Other unrealistic things include multi-world empires with a single language/culture/religion or whatever. Everyone the same. But even communism can’t achieve that in a single country, so don’t try it in fiction.

But it’s more than just the writing.

How about living? Can a writer say she lives in reality when her mind is half a second behind, editing the conversation for a scene in the book? Noticing the romantic spots for the characters to stop for a kiss? Making note of lines of sight and bullet proof barricades when strolling around the park? Snapping a picture of some modern art abomination, because it’s a perfect alien starship?

And politics. I mean, can you really watch politicians and not wonder about alien lizards wearing people disguises? Wonder what the real reason is, behind the current near-world-wide house arrest?

And then there’s marketing. Dorothy and Peter Grant just flat swiped at least a dozen writers’ contacts-with-reality where marketing is concerned. It’s their fault the rest of us are so squirrely about it.

And our steadfast belief that it is possible to earn a living writing. That alone proves we live in a world that exists in our minds.

So how about you? When you write or read, what do you feel has to stay real, and how much license with reality do you think we can take?

And, of course, my latest and greatest:


  1. I pick a level of reality along several axes for each project.

    Water memory may be a real thing, weaponized by the mad science, but the organizational dynamics of mixed gender military organizations are taken seriously.
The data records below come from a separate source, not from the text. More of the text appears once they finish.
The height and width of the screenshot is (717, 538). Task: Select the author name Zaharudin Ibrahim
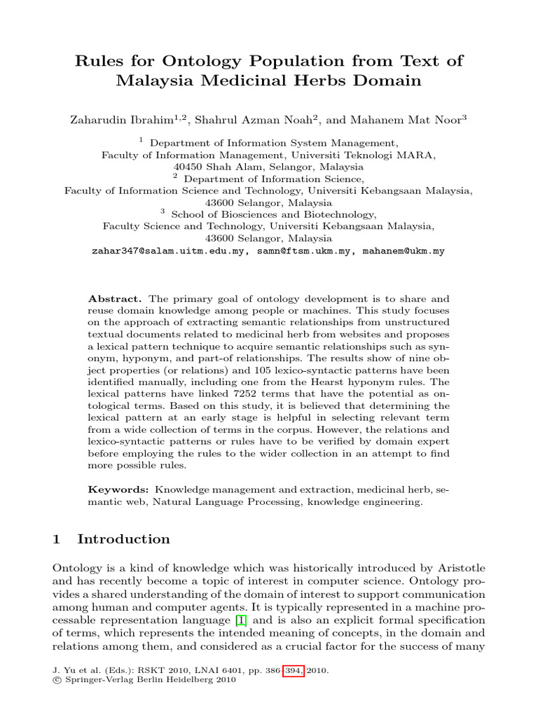pyautogui.click(x=130, y=120)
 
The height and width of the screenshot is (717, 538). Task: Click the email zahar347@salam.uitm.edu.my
pyautogui.click(x=168, y=251)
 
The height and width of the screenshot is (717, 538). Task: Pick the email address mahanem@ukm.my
pyautogui.click(x=403, y=251)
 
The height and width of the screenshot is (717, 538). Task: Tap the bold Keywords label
pyautogui.click(x=118, y=489)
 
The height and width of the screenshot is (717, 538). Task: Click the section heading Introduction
pyautogui.click(x=123, y=539)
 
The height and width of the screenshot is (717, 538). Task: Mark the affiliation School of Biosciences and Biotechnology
pyautogui.click(x=273, y=214)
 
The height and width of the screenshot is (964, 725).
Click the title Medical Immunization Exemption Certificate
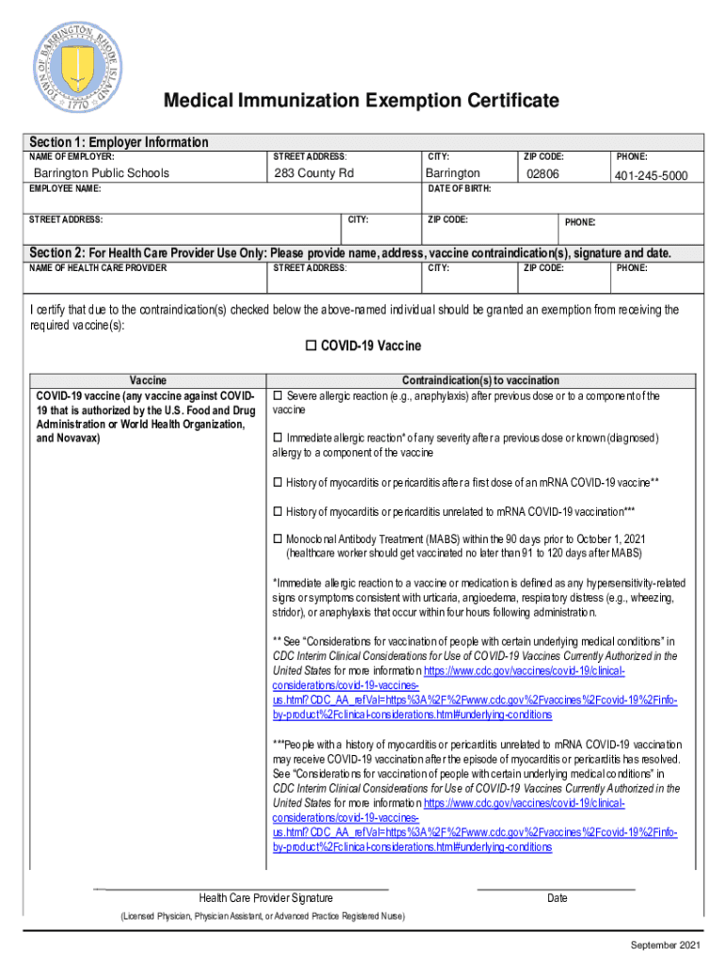click(x=362, y=101)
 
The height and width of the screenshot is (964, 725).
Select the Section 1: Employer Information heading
click(x=120, y=142)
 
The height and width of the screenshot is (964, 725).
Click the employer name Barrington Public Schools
click(x=102, y=173)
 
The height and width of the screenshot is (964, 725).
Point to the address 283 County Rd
click(x=314, y=173)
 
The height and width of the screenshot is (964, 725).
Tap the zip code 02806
click(x=542, y=174)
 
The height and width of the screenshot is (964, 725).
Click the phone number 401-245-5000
click(x=651, y=176)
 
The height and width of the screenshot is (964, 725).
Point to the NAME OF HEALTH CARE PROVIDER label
click(x=98, y=268)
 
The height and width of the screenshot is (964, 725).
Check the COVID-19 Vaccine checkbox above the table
click(x=312, y=346)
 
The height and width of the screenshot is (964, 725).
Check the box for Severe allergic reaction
click(x=278, y=395)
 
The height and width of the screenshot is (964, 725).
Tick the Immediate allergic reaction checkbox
click(x=278, y=439)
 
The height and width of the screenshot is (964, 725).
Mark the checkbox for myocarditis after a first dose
click(x=278, y=483)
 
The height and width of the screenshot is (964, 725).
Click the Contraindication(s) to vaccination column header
click(x=480, y=380)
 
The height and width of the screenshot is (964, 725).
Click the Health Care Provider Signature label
click(x=266, y=898)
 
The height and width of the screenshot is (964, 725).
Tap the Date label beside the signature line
click(x=557, y=898)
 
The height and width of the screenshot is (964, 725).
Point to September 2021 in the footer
click(x=666, y=944)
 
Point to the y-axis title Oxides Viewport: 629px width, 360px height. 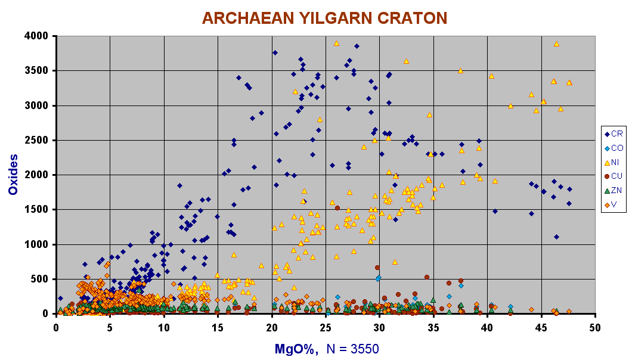(13, 175)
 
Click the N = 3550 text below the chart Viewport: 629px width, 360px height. (352, 349)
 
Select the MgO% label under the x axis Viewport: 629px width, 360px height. (296, 349)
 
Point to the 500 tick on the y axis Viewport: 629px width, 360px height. (41, 279)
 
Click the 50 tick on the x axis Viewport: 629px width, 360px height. (595, 328)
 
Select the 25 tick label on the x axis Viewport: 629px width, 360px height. (326, 328)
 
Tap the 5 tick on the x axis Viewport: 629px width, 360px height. (110, 328)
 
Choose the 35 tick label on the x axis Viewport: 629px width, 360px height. (433, 328)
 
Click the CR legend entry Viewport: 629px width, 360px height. (613, 134)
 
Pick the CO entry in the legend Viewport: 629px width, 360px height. (613, 148)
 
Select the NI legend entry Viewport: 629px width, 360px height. (612, 162)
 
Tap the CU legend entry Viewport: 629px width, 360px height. (613, 176)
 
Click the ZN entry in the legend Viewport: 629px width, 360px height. (613, 190)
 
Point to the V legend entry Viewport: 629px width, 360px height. (611, 204)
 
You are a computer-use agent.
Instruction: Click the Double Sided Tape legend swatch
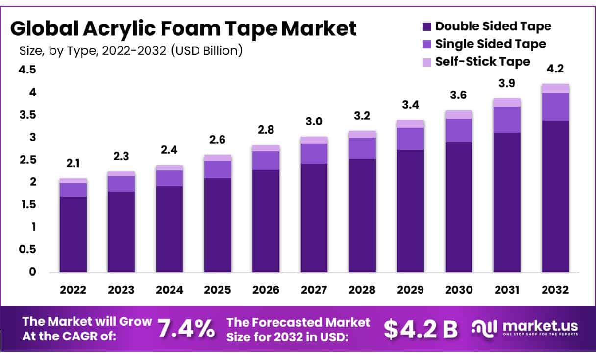426,26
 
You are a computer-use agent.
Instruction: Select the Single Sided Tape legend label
490,44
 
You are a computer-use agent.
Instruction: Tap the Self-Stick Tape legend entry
482,62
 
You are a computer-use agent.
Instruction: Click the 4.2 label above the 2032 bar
555,70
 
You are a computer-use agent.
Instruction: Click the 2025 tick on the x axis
218,290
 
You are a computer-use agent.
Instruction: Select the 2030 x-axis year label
459,290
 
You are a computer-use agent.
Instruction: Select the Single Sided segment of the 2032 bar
555,107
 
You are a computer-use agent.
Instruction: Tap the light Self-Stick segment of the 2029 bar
410,123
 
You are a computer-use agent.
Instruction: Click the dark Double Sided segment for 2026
266,220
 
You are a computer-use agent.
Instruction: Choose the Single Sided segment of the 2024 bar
170,178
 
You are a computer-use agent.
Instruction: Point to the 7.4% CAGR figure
186,329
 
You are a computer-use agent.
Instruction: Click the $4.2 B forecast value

There may be Japanese Dixiecratic Party, whose leader is written in English as having a Southern accent and wears a seersucker kimono, and the mechanics of forming a government are abused, but a technology which can make a microwave based mind machine interface work can also be used for military applications. WWII may have resulted in the US taking a Japanese colony in South America, whose origin I deliberately do not explain, and there is a magical underworld, but I will at least spend some time imagining what the cultural influences might result in. I may be writing a reincarnation isekai onto a magical alien world, but I will spend some time on getting the psychology of someone with my MC’s backstory correct.

    Sometimes I build the full list of US presidents for my absurd AUs with an America, and sometimes I do not. Forex, in #3 above Wallace won. So US politics went down a different track, and there is a CVN named after LeMay. (One of the examples may well have the RL presidents, and another does not, but I do not want to specify beyond Perot in 1992 and Trump in 2016, and those will not be shared with the reader.)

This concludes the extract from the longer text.